Sherlock Holmes and the Needle's Eye
By Len Bailey
Categories: Bible Study, David, Jesus (Healings), Old Testament / New Testament
It's New Testament Israel at the Mount of Olives. Men, women, and children are gathered around a solitary man. The scribes and Pharisees enter, dragging in a disheveled woman. " 'Teacher!' said the spokesman for the religious leaders.... 'This woman was caught in the act of adultery. In the law of Moses, it commands us to stone such women.... Now, what do you say?' "
The crowd looks at the solitary man. One word from him and the woman dies. Unexpectedly, the solitary man stoops and, using his finger, writes on the ground. He proclaims, "If any one of you is without sin, let him be the first to throw a stone at her."
" 'Holmes! That is the Christ–!' began Watson...."
Jesus stoops and again writes on the ground.
" 'Why are we here, Sherlock?' inquired the doctor.... 'I cannot think of any mystery here worth investigating.' "

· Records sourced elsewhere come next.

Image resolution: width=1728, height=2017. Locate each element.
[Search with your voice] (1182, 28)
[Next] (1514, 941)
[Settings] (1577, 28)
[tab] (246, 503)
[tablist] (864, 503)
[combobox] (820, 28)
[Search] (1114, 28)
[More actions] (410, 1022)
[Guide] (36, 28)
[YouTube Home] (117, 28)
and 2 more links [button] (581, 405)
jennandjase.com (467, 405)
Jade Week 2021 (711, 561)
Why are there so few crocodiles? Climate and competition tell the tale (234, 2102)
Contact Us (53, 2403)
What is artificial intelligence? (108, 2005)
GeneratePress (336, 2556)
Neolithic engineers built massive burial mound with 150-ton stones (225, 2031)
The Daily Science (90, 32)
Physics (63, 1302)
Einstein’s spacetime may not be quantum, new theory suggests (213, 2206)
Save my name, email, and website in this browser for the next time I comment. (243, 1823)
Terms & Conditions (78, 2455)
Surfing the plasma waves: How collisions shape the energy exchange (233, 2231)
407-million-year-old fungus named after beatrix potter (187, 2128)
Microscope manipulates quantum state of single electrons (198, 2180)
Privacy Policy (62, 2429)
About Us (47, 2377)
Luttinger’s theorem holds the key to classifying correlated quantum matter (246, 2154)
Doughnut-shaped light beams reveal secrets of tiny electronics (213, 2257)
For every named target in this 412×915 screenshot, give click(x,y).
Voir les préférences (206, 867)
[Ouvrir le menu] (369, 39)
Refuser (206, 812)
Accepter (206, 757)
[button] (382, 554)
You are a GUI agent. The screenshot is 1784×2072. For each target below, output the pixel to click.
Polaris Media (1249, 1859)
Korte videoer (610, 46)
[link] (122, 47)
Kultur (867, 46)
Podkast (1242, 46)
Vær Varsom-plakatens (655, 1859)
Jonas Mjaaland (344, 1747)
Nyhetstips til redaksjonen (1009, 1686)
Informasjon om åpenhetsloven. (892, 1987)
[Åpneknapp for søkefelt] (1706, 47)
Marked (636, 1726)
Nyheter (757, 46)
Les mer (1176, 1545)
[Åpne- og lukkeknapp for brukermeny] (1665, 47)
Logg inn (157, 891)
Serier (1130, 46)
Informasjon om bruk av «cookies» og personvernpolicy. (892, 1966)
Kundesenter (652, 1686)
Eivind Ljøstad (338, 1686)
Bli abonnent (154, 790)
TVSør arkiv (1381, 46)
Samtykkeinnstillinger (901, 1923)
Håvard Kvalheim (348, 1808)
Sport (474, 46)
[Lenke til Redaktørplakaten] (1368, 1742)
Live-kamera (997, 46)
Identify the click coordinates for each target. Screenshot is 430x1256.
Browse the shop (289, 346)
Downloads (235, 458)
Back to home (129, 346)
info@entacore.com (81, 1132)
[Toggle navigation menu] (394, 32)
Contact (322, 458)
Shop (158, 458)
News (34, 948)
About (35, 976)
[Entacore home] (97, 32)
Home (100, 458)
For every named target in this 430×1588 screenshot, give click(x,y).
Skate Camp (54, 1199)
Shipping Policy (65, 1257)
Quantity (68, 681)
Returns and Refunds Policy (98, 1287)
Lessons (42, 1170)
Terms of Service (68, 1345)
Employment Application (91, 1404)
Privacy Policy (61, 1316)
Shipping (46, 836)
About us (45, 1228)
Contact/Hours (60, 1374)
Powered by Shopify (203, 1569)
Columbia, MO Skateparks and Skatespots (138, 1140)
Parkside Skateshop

This is not your typical retelling of John 8:2-11 in the Bible. But hand Sherlock Holmes, London's famous fictional detective, a Bible and a time machine and he will sleuth his way through Scripture.
Author Len Bailey unleashes the witty and well-versed Holmes and Dr. John Watson to solve the Bible's ultimate mysteries in "Sherlock Holmes and the Needle's Eye." The detective and the doctor time-travel through the Old and New Testaments to shed light on 10 stories as well as unravel some of the stories' most perplexing details. For example, why did Ahithophel hang himself? (See 2 Samuel 17:1-14, 23.) Why did David choose five stones to battle Goliath? (See 1 Samuel 17:40-50.) And what did Jesus write in the dirt on that morning when a woman's life hung in the balance (page 29)?
Even though Holmes and Watson are fictional characters, there's plenty to learn from the Baker Street boys' sleuthing skills. As pastor, writer, and Bible teacher Warren W. Wiresbe says in the book's foreword, taking a page from another Holmes novel, " 'It is a capital mistake to theorize before you have all the evidence. It biases the judgement.' That principle applies also to Bible study...."
In each biblical mystery, Holmes and Watson observe the people and setting and then return to London to consult scholarly experts or other books of the Bible for additional clues – a practice not much different than what is employed by those who study Scripture today. If only today's readers had a time-traveling machine! For those who wish to familiarize themselves with each mystery's environment before delving into the case – to try to beat the sleuths at their own game – investigative questions are included at the end of the book.
"The Needle's Eye" successfully melds Sir Arthur Conan Doyle's classic Victorian-era detective series with the Scriptures. And by doing so, Bailey gives readers – both those familiar with these biblical stories and those who are not – a seriously good adventure. By the end of the "Needle's Eye," the Bible's most puzzling passages may seem rather elementary.